◆ Work required
Your response should contain only the lines running from the top of the data below through the line with "Viewport: 1359px width, 528px height.", both included. Pictures must be omitted.

[Pixel coordinate grounding data]
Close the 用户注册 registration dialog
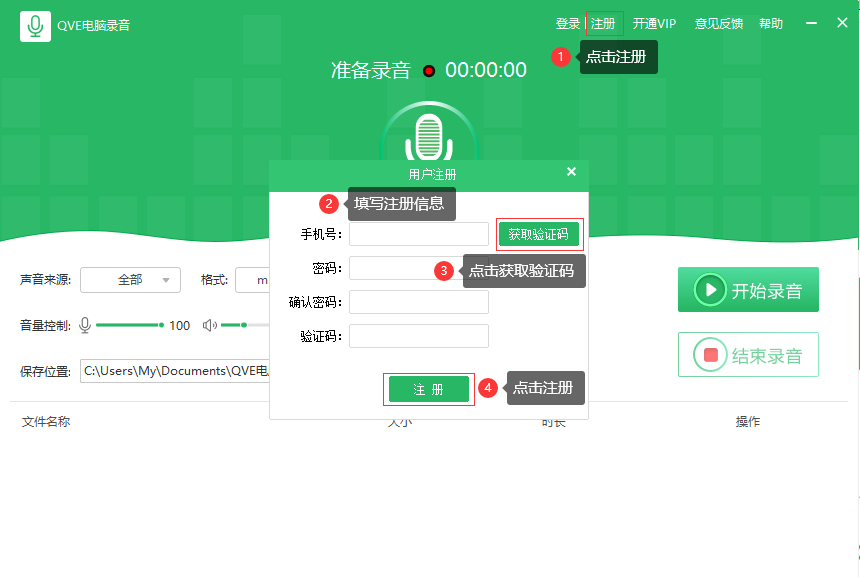This screenshot has width=860, height=577. click(x=571, y=171)
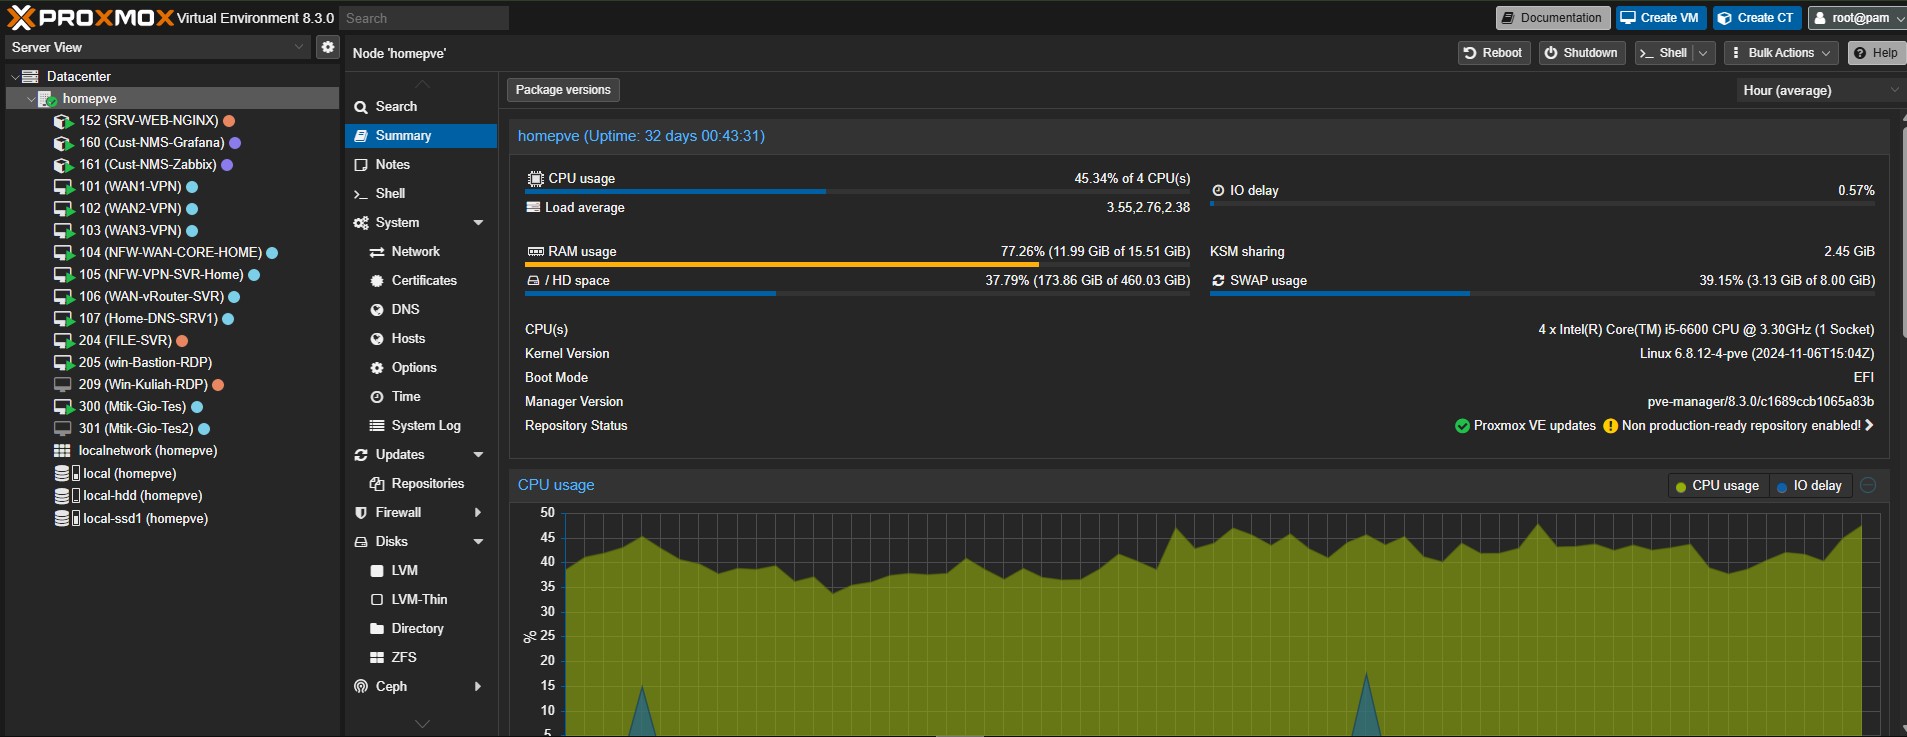Collapse the homepve node tree
Image resolution: width=1907 pixels, height=737 pixels.
(x=31, y=99)

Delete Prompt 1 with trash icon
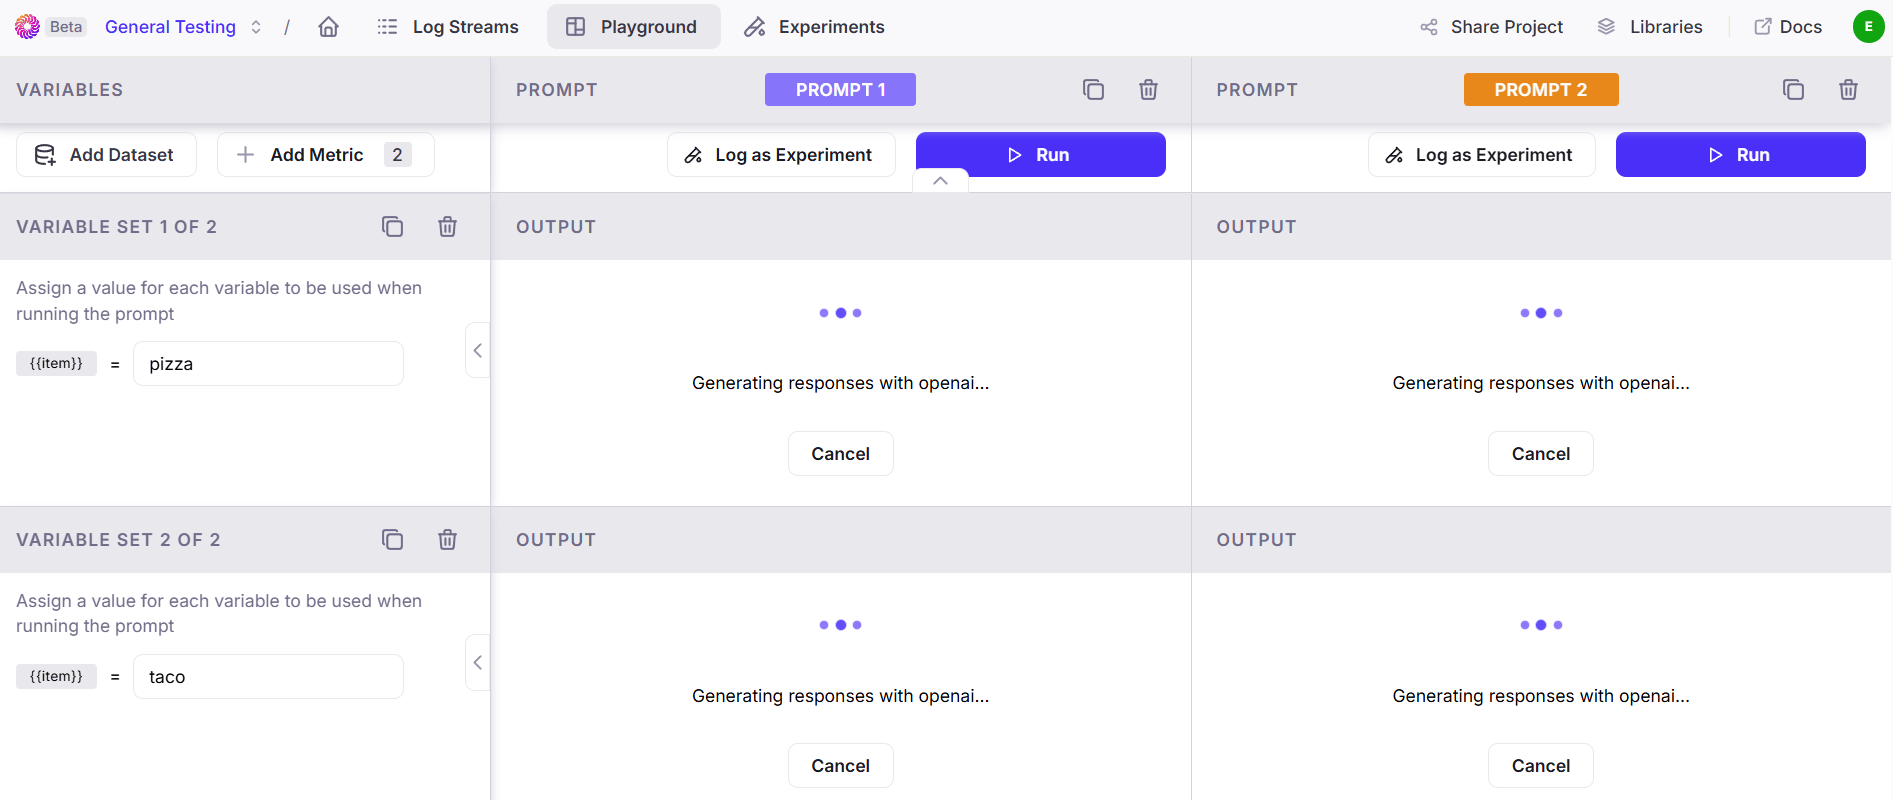1148,89
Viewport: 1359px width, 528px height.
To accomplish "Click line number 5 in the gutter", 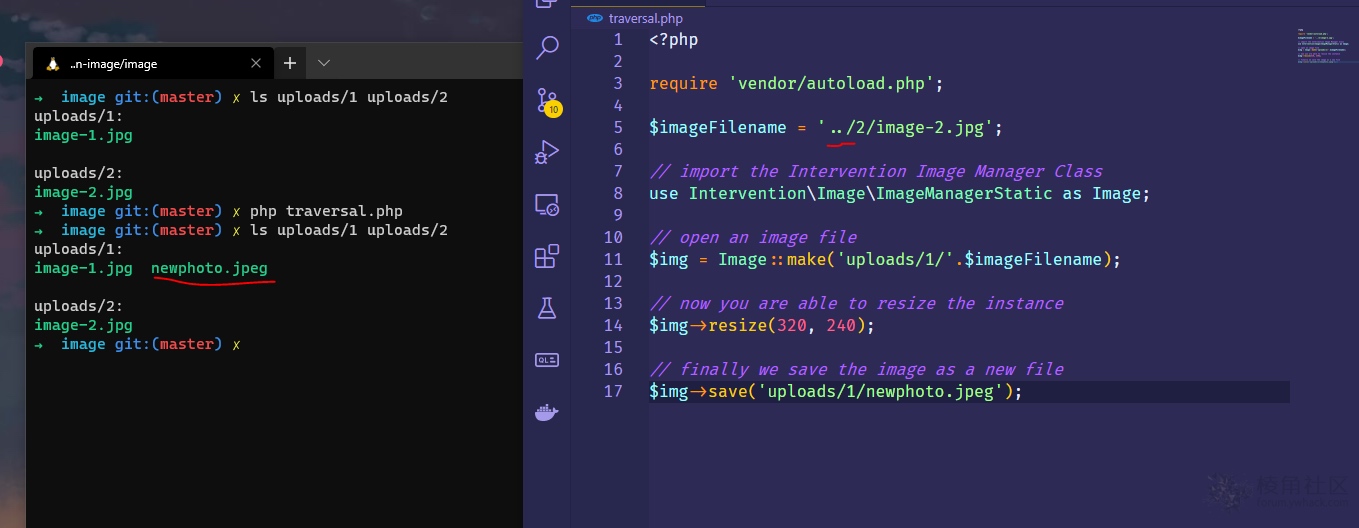I will [x=618, y=128].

◆ Result
Close the 用户注册 registration dialog
This screenshot has width=860, height=577. click(x=571, y=171)
Collapse the homepve node tree
Image resolution: width=1907 pixels, height=737 pixels.
(x=31, y=99)

Delete Prompt 1 with trash icon
1148,89
Viewport: 1359px width, 528px height.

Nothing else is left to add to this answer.